Romeo went with a mostly natural palette, albeit one that favored earthy hues. The colors felt warm and full.

Black levels looked deep and rich throughout the movie. Shadow detail also appeared clear and appropriately opaque. Overall, this was a highly appealing transfer.

The movie’s LPCM monaural soundtrack wasn’t quite as pleasing, but it seemed to be good for its era. Dialogue remained easily intelligible, though the lines tended to sound a bit tinny, and looping added an artificial air to speech.

Effects came across as acceptably clean and realistic, while the score showed reasonable pep. While the music lacked much range, those elements seemed concise and smooth enough. This was a more than acceptable mix for its age.

As we shift to extras, we open with an excerpt from 2018’s Directing from Life documentary. This segment lasts five minutes, 28 seconds and offers some comments from co-writer/director Franco Zeffirelli, his son Peppo Zeffirelli, producer Dyson Lovell, and personal secretary Sheila Pickles.

Life gives us a brief view of the Romeo production. Though we get a few good notes, the clip seems too short to tell us much.

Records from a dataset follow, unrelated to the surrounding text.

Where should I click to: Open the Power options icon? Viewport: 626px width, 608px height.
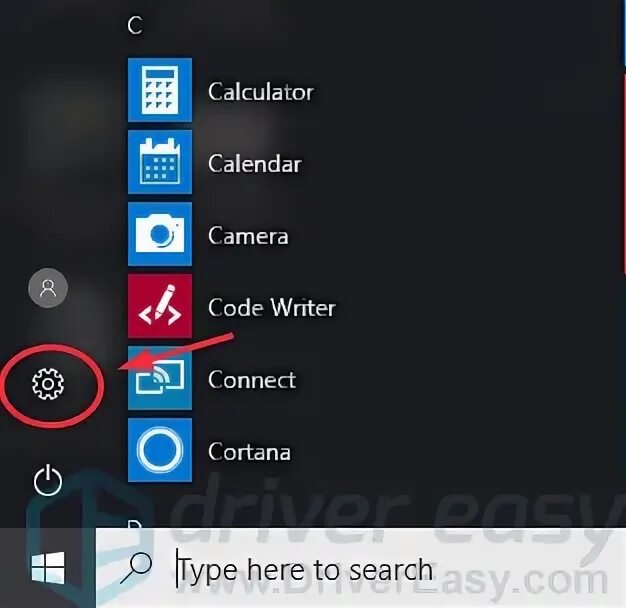[48, 480]
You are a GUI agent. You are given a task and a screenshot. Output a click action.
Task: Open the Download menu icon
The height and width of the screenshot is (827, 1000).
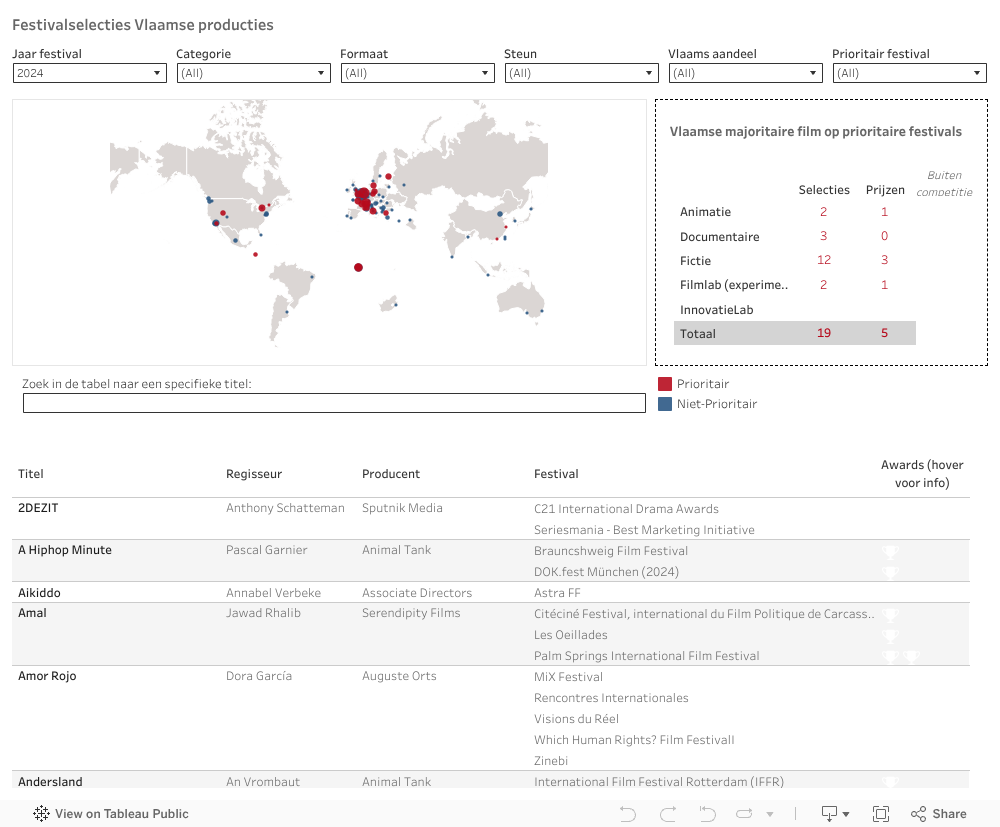[834, 814]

In addition to the film’s trailer, we find two separate programs that feature actors Olivia Hussey and Leonard Whiting. A 1967 chat runs 17 minutes, while a 2016 Q&A panel lasts 32 minutes, 40 seconds.

In the 1967 segment, the actors chat about their young careers and aspects of their time on the film. Via the 2016 piece, the actors reflect on their experiences from nearly 50 years earlier and get into various memories of the production.

The 1967 chat becomes surprisingly engaging, as the interviewer doesn’t just focus on fluff, and it seems fun to watch the young actors together so soon after the shoot.

As for the newer piece, it gets into some added details. It can feel a little fluffy and heavy on praise, but I like the chance to see Hussey and Whiting together again after so long, and they bring some engaging insights.

Finally, a booklet presents art, credits and an essay from critic Ramona Wray. It concludes the set on a positive note.

Often regarded as the best cinematic adaptation of the tale, the 1968 Romeo and Juliet indeed provides a satisfying rendition of the classic story. It makes the piece accessible while it also remains faithful to the source. The Blu-ray brings excellent picture, appropriate audio and a decent roster of bonus materials. While I don’t expect I’ll ever find a version of the tale I love, I do think this one works well.